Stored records
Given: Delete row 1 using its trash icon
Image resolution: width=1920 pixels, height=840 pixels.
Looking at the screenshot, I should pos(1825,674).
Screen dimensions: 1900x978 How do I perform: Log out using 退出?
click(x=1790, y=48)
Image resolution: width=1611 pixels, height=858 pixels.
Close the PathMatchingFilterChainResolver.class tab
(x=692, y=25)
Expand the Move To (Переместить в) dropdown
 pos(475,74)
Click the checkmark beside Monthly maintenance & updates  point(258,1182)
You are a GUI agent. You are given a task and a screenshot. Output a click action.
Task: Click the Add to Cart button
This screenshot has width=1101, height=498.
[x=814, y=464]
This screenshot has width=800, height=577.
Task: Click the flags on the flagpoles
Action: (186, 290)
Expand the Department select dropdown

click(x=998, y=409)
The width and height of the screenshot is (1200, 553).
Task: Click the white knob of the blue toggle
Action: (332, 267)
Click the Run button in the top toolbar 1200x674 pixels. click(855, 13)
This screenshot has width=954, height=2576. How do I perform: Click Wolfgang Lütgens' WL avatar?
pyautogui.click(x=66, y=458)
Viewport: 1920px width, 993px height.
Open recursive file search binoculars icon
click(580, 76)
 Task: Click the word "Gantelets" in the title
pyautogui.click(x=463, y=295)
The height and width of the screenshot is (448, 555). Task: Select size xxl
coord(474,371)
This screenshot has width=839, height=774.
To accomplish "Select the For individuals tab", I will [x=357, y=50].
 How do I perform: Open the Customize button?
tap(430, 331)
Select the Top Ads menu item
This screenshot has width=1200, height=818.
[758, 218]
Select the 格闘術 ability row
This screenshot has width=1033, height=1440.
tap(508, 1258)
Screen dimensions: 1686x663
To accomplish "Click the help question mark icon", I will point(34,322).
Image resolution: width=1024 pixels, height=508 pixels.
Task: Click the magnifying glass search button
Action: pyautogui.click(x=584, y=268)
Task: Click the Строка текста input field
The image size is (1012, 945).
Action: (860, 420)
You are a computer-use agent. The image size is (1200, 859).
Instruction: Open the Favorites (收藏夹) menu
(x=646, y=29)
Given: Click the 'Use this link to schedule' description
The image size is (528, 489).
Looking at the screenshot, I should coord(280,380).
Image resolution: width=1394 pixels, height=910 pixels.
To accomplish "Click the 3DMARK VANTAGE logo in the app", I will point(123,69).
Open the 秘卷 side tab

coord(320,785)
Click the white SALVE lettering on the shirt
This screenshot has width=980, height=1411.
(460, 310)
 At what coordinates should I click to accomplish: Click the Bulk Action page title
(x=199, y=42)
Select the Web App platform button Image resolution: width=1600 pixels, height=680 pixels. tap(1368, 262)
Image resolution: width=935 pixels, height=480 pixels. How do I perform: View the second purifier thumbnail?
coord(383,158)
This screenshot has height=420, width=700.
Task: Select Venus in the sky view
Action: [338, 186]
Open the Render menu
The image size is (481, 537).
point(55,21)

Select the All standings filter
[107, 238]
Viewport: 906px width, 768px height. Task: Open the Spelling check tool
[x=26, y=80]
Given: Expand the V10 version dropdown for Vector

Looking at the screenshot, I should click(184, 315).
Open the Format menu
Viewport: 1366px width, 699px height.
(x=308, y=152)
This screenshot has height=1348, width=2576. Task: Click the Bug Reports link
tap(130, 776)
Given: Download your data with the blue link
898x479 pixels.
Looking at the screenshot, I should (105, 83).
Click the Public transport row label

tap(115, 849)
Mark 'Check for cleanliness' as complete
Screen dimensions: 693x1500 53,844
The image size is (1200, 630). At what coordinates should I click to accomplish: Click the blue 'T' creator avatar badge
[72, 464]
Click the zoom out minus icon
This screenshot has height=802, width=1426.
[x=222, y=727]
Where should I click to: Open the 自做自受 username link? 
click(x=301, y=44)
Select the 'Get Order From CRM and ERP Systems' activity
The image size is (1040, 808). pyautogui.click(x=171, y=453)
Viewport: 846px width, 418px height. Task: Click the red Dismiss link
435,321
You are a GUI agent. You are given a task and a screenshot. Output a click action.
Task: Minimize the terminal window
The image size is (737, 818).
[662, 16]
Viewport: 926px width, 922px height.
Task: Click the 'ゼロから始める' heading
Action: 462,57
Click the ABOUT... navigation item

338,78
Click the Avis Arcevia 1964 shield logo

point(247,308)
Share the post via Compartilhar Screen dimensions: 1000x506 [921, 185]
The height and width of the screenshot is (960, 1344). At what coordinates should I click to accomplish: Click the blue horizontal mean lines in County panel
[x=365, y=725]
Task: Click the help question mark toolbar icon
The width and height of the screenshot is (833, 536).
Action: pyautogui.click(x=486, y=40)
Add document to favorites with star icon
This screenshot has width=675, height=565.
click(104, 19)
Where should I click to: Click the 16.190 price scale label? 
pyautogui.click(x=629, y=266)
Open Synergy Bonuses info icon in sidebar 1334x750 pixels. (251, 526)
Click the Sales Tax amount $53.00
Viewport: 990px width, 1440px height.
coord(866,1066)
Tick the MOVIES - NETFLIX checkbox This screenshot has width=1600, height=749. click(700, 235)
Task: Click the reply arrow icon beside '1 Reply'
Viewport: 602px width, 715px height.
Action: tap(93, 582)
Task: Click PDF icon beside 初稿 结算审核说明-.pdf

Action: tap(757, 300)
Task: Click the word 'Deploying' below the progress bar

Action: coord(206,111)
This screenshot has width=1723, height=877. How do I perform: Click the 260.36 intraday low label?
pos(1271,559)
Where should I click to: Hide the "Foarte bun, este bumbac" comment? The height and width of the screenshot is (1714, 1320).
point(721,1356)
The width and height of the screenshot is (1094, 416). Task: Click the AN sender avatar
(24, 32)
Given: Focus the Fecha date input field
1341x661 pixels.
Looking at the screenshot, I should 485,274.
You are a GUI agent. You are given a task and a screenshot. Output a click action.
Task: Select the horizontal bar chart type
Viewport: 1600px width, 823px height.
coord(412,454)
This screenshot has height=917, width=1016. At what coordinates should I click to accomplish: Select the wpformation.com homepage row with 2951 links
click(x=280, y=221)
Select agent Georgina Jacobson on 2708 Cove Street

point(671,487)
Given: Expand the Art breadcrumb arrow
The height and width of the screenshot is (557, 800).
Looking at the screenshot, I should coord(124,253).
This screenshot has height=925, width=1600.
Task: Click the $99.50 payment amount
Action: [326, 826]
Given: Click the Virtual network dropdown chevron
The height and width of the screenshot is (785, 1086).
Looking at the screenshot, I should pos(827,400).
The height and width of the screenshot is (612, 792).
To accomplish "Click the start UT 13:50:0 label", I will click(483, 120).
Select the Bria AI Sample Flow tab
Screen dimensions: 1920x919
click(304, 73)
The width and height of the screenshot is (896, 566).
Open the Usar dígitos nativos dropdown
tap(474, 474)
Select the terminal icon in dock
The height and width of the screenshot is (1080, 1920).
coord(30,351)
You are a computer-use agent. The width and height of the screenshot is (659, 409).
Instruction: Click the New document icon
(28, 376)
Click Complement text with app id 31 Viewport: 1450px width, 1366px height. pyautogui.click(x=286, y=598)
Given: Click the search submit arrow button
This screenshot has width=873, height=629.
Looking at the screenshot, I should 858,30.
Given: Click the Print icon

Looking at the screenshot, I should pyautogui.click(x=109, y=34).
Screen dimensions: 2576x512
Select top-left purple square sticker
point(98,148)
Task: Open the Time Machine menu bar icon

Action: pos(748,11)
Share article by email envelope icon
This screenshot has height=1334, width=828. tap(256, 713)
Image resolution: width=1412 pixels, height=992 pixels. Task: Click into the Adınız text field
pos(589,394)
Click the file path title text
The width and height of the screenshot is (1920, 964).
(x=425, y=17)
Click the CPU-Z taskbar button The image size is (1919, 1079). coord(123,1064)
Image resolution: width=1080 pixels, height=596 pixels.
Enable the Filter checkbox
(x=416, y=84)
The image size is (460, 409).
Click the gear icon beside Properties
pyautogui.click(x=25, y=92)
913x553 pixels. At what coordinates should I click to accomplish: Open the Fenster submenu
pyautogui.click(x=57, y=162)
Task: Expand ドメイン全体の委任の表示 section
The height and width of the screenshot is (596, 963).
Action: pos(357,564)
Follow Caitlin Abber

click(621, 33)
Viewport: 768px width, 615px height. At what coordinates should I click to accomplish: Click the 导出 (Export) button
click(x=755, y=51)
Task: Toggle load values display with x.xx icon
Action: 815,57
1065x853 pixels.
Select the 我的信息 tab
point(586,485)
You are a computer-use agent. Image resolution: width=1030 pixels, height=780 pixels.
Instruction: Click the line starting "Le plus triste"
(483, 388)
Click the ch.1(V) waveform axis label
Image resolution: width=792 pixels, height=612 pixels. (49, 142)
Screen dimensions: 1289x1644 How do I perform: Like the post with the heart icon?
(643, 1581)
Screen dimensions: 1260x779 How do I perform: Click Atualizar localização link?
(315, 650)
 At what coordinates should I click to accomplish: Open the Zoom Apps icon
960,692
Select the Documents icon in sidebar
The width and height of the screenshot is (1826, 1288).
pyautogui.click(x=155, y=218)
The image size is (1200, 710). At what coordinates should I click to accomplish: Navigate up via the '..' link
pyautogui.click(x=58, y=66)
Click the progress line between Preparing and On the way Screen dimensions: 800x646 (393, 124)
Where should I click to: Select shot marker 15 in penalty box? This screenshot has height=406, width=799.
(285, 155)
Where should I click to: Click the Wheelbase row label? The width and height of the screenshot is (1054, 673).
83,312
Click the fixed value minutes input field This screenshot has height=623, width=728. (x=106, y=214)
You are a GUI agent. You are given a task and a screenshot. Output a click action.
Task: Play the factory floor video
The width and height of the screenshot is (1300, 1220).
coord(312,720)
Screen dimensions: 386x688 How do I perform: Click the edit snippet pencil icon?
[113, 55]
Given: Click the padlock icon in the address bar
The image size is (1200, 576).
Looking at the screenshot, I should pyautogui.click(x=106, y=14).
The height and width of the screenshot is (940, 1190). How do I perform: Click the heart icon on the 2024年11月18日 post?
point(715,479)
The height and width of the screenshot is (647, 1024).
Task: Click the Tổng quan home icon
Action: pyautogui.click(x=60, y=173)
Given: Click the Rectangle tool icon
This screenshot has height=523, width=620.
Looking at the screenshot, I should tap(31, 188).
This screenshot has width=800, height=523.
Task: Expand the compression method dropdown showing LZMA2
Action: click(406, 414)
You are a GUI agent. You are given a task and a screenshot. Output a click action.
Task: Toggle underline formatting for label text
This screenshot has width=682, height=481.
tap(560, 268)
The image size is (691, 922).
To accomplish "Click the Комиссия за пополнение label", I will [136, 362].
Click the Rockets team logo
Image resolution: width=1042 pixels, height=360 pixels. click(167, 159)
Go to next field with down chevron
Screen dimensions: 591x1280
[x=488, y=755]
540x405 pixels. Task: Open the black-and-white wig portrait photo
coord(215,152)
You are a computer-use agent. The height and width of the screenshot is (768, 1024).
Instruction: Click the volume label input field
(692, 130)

Problem requirements -
What you give back should be exactly the lines of the data above from the line with "This screenshot has height=523, width=620." through the line with "You are a computer-use agent. The height", both of those included, and nothing more.

Response to the task -
This screenshot has height=523, width=620.
Looking at the screenshot, I should tap(31, 188).
This screenshot has width=800, height=523.
Task: Expand the compression method dropdown showing LZMA2
Action: click(406, 414)
You are a GUI agent. You are given a task and a screenshot. Output a click action.
Task: Toggle underline formatting for label text
This screenshot has width=682, height=481.
tap(560, 268)
The image size is (691, 922).
To accomplish "Click the Комиссия за пополнение label", I will [136, 362].
Click the Rockets team logo
Image resolution: width=1042 pixels, height=360 pixels. click(167, 159)
Go to next field with down chevron
Screen dimensions: 591x1280
[x=488, y=755]
540x405 pixels. Task: Open the black-and-white wig portrait photo
coord(215,152)
You are a computer-use agent. The height and width of the screenshot is (768, 1024).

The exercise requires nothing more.